Activity
Beginning with the line that holds "Open forcedtraumablunt's profile via username", write out each line exactly as it stands until the end of the data, and include no pictures.
Supplied information below:
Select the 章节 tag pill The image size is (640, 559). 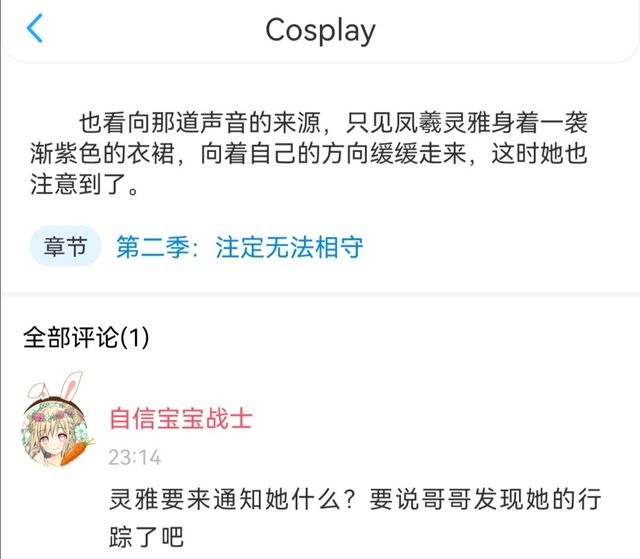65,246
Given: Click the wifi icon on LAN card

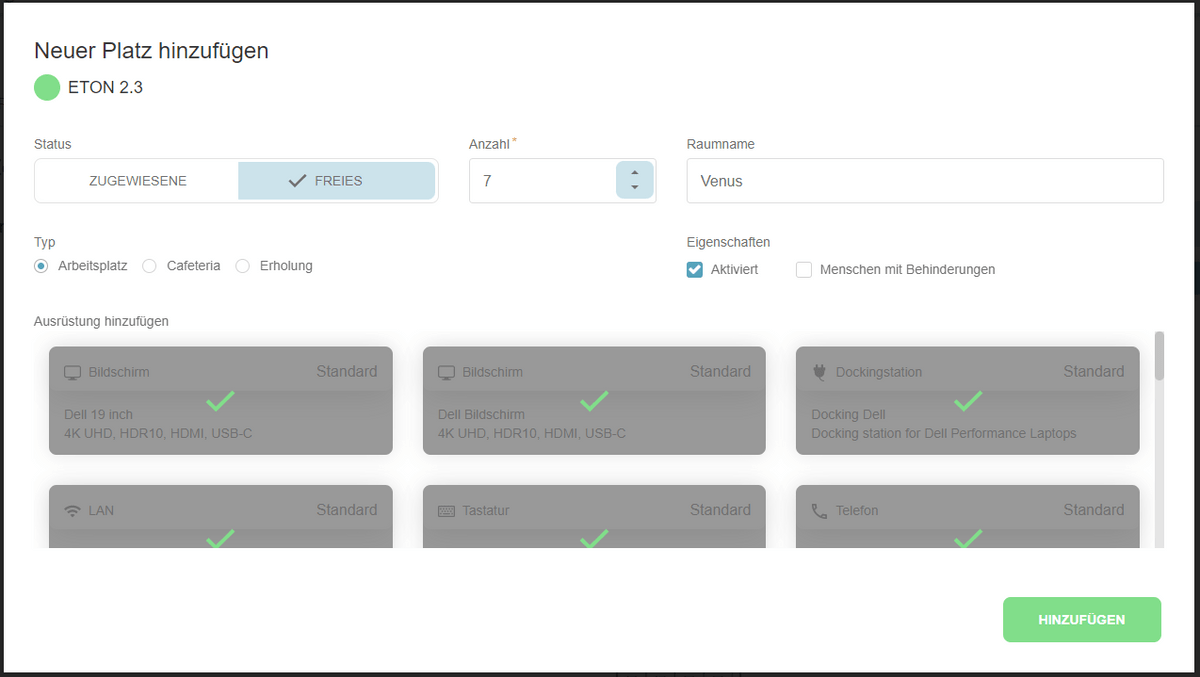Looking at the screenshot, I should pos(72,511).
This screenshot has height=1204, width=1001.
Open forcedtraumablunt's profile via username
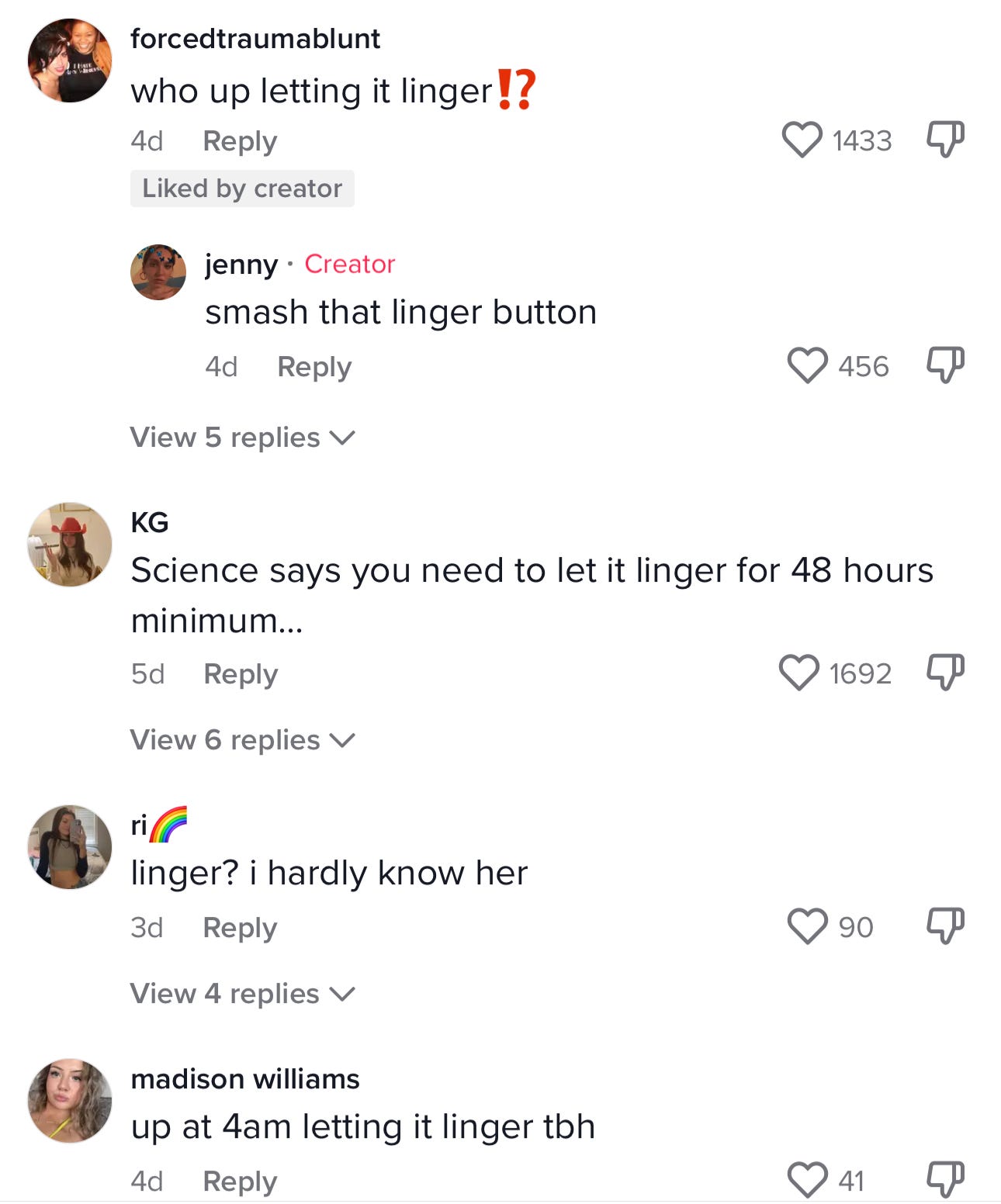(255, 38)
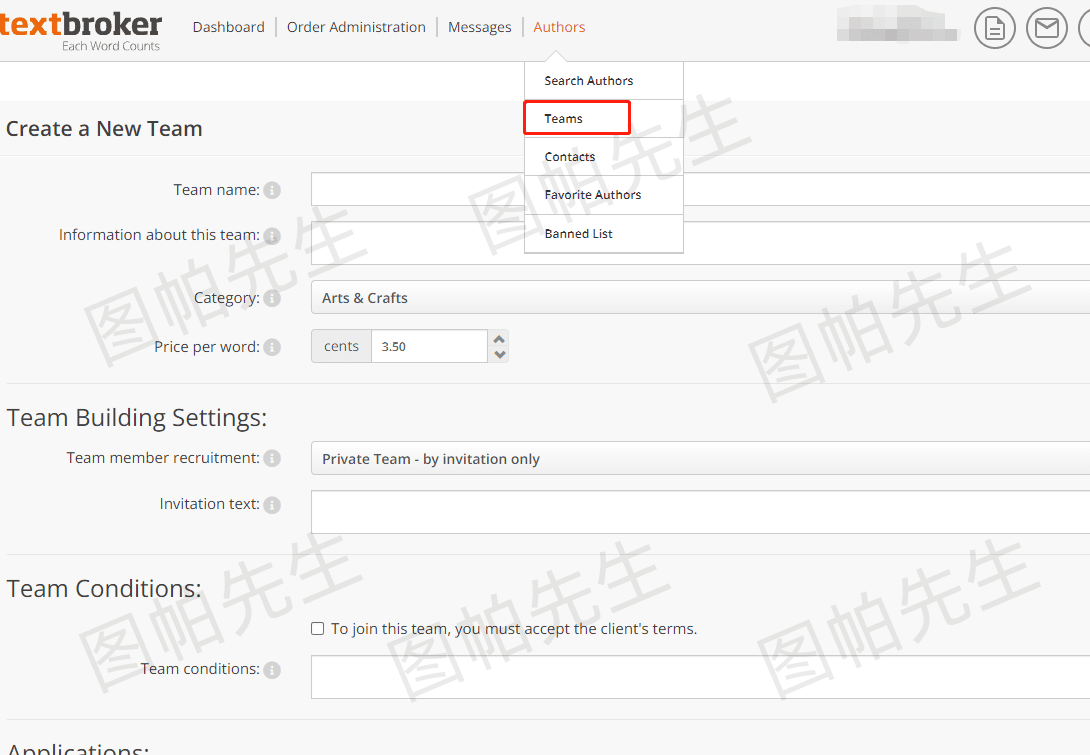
End of Supplied information.
Solution for this task
Open forcedtraumablunt's profile via username
(255, 38)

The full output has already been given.